Just looking for any advice or experience anyone may have had.

Moo x


----------



## ritzi (Feb 18, 2006)

When we found this out we rang the only link to SS we had which was our children's old SW....she promised to make some calls and ring back. The following week we had the call saying yes its true and they will find out more and contact us. 


2 weeks later the baby's family finder rang to give us info and the rest is history - she is asleep in her cot as i type. 


LO was 5 months when i made the first call - she came home at 11 months. 


hth....


----------



## moobags (Nov 13, 2013)

Unfortunately the boys social worker is not very forthcoming with information so don't think we would get any info plus we heard the news through the boys former FC so don't want to get her into any trouble x


----------



## ritzi (Feb 18, 2006)

ooh thats tricky - when we called we refused to say how we knew, just that we knew from a source, and that as such we wanted info. No probs and they never did find out how we knew.


could you ring the SS in the area baby is, state who you are (who your children) and you believe a birth sibling has been taken into care, and go from there...? 


good luck - it can be tricky in the beginning


----------



## ciacox (May 31, 2013)

Check out the 'just had that call' thread in the post placement section. We're aware birth mum is due to give birth in February and I found reading about other people's experiences in similar circumstances helpful. Good luck! It's a head wrecker isn't it? Knowing there's a little one out there that could one day be your child but trying to keep expectations in check and not get carried away with it?


----------



## moobags (Nov 13, 2013)

I mailed our SW told her how and what we knew but didn't want to get anyone into trouble.

ciacox do you have a link to the thread or any ideas how to find the thread.

Thanks

Moo x


----------



## Tictoc (Aug 20, 2015)

You need to request access to post placement board.

We also know BM is pregnant but from ******** snooping.


----------



## moobags (Nov 13, 2013)

I have access to that board anyone know what page the thread is on x


----------



## moobags (Nov 13, 2013)

Actually I don't know if I do I thought the parenting adopted children was the post placement board now I am confused x


----------



## ciacox (May 31, 2013)

Hi Moobags - here's the link: http://www.fertilityfriends.co.uk/forum/index.php?topic=345551.0

But you may not have access if you haven't previously requested it. You need to send a message to Mel (one of the moderators) and she'll give you access to the section (it'll just show as a fifth section in the Adoption and Fostering section).


----------



## moobags (Nov 13, 2013)

Had a call today to say littl girl wasn't removed at three days old and went into FC and is subject to an interim care order.  No birth family have been identified as suitable to have her and assessments are currently being carried out on BM and BF.  BF doesn't stand a chance hasn't changed his ways and has already had four children removed, BM is young this is her first LO and is also a care leave herself so has her own issues.

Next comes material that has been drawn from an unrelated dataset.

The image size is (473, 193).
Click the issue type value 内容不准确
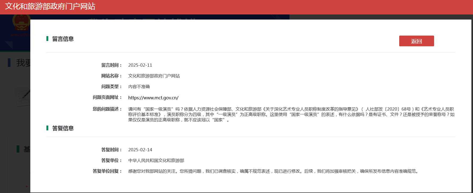139,87
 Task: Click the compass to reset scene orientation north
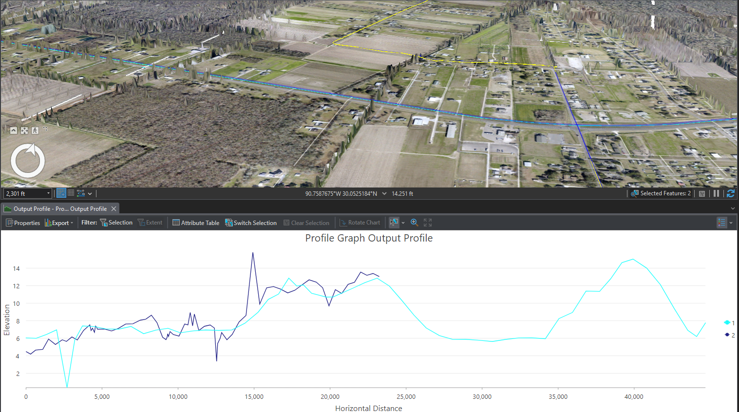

We have been told there is a court date planned for sometime in the new year not sure what this is guessing or what the process and produre is.

Also if anyone can advise on what the assessment process would be for us that would be a help too our boys have been with us 14 months not sure if that means the process will take 6 months or less.

Any advise warmly received as trying to get anything from LA or SW is like trying to get blood out of a stone.

Moo x


----------



## poppy05 (Apr 10, 2006)

Moobags i will pop a request in the mod area for you to have access to post placement    xx


----------